> [Task to carry out] Your task is to repeat exactly the lines below between the line holding "12 (63, 1307)" and the line holding "Image resolution: width=382, height=2576.", inclusive, and only those.

[Stored data entries]
━━━━━━━━━━━━━━━━━━━━━━━━━━━━━━

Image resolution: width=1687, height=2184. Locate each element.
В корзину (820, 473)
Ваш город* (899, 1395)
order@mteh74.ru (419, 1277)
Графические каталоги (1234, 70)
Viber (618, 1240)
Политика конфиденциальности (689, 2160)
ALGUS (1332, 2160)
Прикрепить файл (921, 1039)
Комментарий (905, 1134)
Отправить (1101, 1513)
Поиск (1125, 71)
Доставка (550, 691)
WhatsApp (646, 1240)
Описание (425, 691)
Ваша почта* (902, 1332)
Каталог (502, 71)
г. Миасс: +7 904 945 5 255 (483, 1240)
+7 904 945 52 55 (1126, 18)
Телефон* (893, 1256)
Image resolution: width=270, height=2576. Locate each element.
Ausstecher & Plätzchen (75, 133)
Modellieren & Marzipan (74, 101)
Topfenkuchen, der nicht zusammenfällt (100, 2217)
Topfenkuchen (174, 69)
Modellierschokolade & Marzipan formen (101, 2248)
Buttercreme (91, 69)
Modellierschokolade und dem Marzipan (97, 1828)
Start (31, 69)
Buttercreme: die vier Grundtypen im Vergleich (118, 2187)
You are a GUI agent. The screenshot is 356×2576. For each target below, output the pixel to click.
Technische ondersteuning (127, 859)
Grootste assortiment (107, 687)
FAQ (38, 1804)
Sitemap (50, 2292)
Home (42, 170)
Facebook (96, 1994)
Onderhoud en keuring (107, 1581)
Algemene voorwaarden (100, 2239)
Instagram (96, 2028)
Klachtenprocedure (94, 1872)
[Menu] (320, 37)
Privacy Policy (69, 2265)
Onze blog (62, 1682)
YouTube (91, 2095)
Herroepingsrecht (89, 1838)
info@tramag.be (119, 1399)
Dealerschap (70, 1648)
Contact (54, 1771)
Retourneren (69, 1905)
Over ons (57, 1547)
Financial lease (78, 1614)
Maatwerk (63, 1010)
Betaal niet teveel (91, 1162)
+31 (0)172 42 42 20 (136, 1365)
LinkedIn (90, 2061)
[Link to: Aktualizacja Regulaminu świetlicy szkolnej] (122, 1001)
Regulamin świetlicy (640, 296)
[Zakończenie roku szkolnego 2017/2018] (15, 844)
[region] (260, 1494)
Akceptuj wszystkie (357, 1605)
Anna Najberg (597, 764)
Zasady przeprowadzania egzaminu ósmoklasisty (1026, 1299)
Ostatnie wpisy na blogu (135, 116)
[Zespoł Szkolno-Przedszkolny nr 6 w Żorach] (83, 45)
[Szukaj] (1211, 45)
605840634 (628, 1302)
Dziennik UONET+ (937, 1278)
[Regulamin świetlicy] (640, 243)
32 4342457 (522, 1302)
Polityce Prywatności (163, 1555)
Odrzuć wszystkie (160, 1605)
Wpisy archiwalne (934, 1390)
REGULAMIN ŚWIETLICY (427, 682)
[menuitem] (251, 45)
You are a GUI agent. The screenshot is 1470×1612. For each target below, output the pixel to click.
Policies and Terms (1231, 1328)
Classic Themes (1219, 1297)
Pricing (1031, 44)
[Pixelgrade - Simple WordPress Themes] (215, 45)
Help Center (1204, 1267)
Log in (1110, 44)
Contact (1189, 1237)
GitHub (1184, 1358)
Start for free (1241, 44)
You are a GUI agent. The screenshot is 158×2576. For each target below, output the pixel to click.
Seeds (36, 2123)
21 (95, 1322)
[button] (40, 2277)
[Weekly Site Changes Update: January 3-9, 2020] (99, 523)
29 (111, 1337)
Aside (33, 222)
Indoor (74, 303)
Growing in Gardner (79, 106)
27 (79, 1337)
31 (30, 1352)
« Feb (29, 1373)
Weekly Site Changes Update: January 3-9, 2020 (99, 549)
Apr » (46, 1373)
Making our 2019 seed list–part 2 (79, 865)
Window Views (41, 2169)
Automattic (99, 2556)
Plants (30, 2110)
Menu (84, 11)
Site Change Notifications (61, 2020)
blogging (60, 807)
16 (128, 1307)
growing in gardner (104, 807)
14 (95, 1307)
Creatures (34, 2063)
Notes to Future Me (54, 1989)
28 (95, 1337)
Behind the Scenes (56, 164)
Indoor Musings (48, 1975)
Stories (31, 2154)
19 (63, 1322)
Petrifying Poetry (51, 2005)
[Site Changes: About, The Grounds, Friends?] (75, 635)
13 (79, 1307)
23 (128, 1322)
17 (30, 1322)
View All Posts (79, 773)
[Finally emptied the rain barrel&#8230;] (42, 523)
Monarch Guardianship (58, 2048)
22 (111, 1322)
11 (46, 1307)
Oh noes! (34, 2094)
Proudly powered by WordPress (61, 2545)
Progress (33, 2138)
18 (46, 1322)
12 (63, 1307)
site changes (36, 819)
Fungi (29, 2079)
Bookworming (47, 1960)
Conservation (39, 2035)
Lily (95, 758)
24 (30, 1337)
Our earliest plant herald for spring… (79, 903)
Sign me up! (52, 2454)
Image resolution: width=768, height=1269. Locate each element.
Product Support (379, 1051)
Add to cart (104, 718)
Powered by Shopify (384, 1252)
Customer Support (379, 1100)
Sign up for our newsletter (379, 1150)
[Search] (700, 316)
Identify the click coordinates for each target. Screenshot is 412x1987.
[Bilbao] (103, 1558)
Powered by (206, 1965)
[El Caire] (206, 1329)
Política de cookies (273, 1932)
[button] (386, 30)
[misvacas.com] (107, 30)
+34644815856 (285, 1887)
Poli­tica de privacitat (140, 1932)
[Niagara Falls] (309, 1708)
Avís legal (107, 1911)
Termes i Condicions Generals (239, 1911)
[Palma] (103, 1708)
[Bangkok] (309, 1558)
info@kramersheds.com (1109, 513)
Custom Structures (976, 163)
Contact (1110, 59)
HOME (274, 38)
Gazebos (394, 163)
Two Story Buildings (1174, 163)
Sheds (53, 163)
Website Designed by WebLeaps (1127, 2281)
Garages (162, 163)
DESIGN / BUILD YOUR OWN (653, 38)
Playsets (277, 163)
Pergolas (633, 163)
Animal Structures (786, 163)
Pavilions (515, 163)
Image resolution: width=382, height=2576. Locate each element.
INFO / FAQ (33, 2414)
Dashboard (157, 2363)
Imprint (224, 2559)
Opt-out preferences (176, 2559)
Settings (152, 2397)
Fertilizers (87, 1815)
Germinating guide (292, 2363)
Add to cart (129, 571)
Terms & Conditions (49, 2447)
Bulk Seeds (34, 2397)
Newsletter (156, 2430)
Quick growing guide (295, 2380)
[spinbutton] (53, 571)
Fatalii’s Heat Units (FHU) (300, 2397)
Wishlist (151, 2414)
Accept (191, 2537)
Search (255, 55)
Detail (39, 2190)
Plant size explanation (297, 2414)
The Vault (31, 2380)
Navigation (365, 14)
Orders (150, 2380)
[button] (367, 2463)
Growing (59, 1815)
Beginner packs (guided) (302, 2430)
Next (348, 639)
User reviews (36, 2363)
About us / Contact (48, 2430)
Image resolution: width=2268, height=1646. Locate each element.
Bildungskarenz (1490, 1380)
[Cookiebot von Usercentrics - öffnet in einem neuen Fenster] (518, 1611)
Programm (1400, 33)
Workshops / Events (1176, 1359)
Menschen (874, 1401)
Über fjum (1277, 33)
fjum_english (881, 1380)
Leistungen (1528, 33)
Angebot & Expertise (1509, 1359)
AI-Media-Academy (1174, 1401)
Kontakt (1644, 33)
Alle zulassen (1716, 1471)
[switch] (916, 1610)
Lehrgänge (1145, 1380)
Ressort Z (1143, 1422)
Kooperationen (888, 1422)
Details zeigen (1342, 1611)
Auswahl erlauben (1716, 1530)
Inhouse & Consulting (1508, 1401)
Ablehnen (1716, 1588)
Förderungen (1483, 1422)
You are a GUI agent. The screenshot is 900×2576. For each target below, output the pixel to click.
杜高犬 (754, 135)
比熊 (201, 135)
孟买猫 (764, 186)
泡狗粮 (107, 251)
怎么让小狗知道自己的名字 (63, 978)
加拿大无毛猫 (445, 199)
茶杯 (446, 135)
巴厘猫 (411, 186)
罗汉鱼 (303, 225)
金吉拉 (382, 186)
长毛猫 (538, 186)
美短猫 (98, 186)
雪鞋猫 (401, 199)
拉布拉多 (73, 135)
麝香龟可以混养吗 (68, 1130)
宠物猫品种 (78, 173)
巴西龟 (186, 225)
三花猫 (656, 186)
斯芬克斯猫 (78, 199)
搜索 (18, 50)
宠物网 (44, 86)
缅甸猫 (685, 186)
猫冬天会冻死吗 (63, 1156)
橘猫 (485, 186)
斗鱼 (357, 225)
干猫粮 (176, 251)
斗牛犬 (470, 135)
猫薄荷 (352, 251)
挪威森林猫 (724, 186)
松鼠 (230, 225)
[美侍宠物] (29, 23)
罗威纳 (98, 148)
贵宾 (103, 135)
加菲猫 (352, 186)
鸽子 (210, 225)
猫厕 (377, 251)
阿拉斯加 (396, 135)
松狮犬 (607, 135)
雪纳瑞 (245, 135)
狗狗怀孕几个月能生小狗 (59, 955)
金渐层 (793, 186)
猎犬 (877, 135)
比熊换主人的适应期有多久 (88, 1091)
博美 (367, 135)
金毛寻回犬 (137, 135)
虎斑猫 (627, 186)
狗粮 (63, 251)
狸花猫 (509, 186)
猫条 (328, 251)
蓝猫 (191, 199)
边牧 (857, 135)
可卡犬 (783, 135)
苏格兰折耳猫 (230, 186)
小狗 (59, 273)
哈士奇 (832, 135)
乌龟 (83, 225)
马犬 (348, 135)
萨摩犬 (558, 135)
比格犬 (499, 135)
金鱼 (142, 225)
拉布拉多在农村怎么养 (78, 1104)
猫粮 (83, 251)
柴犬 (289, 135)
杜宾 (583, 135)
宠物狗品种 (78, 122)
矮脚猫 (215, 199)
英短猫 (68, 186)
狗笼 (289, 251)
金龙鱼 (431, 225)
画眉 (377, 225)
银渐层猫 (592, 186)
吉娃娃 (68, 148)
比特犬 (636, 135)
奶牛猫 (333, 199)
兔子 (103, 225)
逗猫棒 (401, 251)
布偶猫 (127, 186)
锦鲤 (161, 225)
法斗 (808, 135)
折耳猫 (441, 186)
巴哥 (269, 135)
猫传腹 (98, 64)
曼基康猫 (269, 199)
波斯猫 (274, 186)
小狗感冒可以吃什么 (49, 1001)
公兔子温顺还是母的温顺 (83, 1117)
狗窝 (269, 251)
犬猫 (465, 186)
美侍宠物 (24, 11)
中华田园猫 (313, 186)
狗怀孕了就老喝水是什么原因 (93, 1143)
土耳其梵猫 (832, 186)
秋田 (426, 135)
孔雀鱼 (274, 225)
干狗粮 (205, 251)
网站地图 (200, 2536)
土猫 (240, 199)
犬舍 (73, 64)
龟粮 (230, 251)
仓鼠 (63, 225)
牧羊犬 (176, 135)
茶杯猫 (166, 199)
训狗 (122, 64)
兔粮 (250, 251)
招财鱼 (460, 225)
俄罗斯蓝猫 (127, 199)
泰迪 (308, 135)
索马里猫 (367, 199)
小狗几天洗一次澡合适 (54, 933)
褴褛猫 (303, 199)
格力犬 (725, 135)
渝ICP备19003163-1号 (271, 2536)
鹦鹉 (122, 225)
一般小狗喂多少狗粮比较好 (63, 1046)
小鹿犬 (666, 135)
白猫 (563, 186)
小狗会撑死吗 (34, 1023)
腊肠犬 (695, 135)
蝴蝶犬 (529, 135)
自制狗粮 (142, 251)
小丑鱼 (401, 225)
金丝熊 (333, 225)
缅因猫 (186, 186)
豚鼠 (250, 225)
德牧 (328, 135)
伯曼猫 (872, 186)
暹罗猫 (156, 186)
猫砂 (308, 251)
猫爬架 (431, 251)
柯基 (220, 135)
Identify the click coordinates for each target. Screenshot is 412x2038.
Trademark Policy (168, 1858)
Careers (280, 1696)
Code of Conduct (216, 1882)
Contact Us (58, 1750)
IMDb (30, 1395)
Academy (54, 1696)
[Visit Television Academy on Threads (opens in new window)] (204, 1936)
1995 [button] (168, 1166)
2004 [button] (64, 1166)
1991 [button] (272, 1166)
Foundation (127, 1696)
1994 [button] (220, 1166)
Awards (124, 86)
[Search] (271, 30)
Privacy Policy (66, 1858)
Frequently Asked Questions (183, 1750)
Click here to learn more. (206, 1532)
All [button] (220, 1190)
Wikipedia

━━━━━━━━━━━━━━━━━━━━━━━━━━━━━━

> [Answer for the task]
12 (63, 1307)
site changes (36, 819)
Fungi (29, 2079)
Bookworming (47, 1960)
Conservation (39, 2035)
Lily (95, 758)
24 (30, 1337)
Our earliest plant herald for spring… (79, 903)
Sign me up! (52, 2454)
Image resolution: width=768, height=1269. Locate each element.
Product Support (379, 1051)
Add to cart (104, 718)
Powered by Shopify (384, 1252)
Customer Support (379, 1100)
Sign up for our newsletter (379, 1150)
[Search] (700, 316)
Identify the click coordinates for each target. Screenshot is 412x1987.
[Bilbao] (103, 1558)
Powered by (206, 1965)
[El Caire] (206, 1329)
Política de cookies (273, 1932)
[button] (386, 30)
[misvacas.com] (107, 30)
+34644815856 (285, 1887)
Poli­tica de privacitat (140, 1932)
[Niagara Falls] (309, 1708)
Avís legal (107, 1911)
Termes i Condicions Generals (239, 1911)
[Palma] (103, 1708)
[Bangkok] (309, 1558)
info@kramersheds.com (1109, 513)
Custom Structures (976, 163)
Contact (1110, 59)
HOME (274, 38)
Gazebos (394, 163)
Two Story Buildings (1174, 163)
Sheds (53, 163)
Website Designed by WebLeaps (1127, 2281)
Garages (162, 163)
DESIGN / BUILD YOUR OWN (653, 38)
Playsets (277, 163)
Pergolas (633, 163)
Animal Structures (786, 163)
Pavilions (515, 163)
Image resolution: width=382, height=2576. Locate each element.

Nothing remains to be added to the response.